[BEGIN]

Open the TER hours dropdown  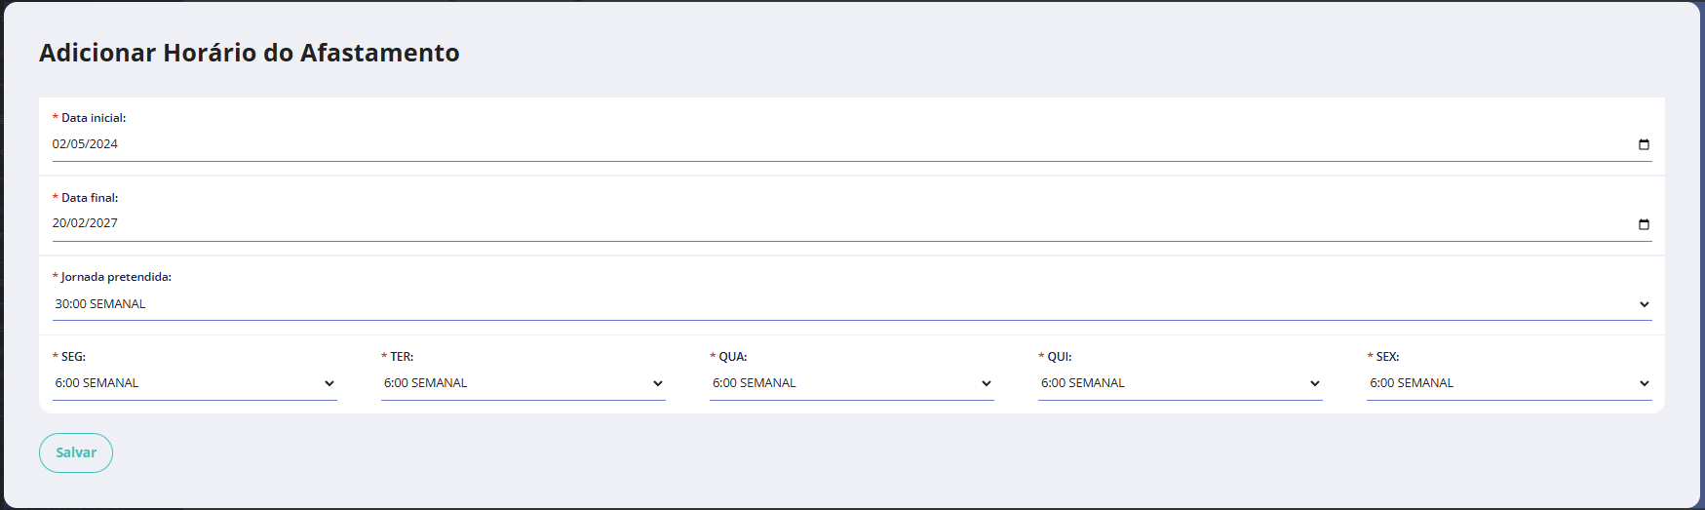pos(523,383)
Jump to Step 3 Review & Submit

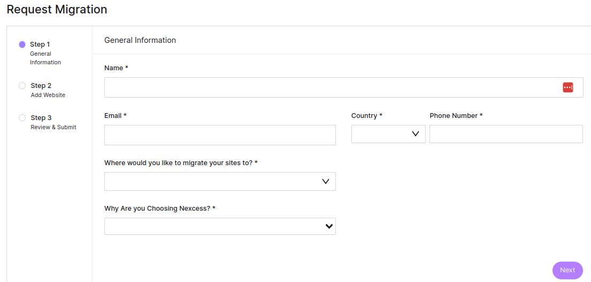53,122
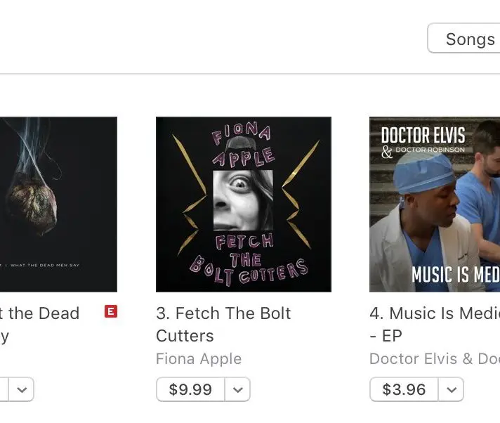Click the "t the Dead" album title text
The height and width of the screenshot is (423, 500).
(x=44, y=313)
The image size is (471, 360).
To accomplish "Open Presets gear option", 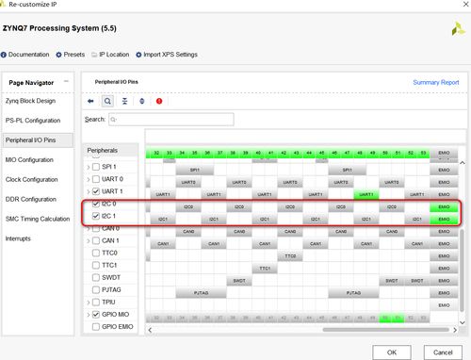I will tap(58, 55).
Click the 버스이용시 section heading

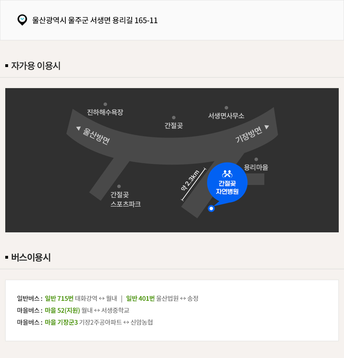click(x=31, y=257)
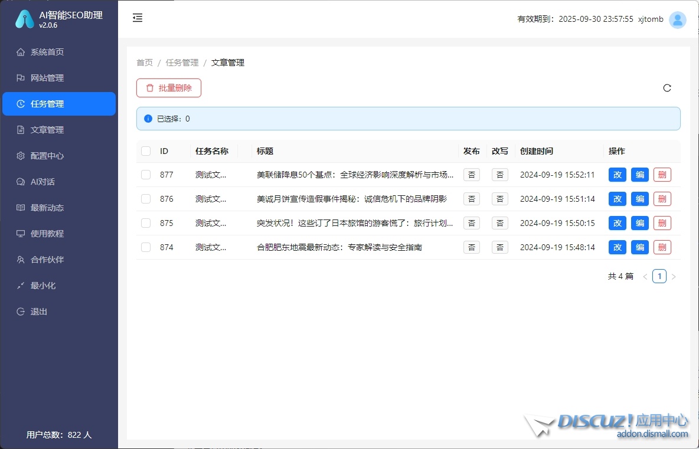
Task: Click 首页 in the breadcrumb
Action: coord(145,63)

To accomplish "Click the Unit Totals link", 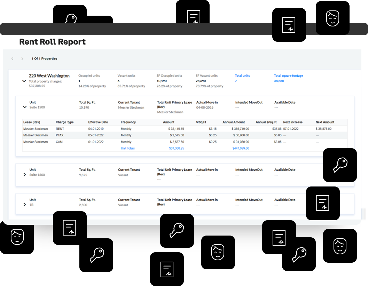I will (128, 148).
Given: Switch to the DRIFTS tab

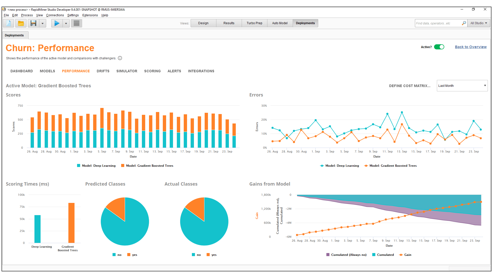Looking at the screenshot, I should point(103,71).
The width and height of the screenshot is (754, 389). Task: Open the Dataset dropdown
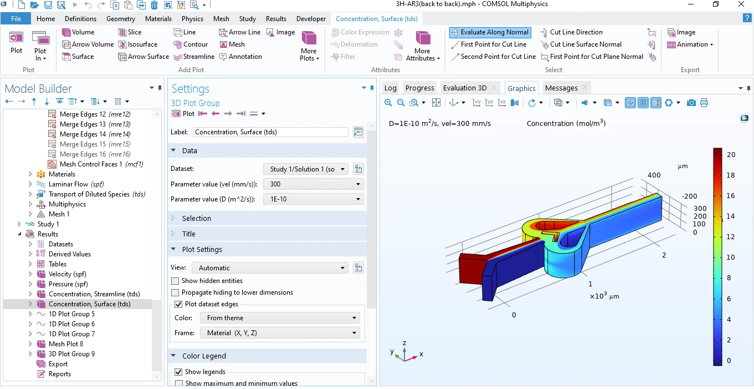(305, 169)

[END]

▶ **WHAT IS NEEDED**: Repeat the listing lines starting at the one that contains "Given: Switch to the DRIFTS tab" and ending at the end of the listing, leaving the pictures out of your answer.

▶ **COMPLETE ANSWER**:
Given: Switch to the DRIFTS tab

Looking at the screenshot, I should point(103,71).
The width and height of the screenshot is (754, 389). Task: Open the Dataset dropdown
(305, 169)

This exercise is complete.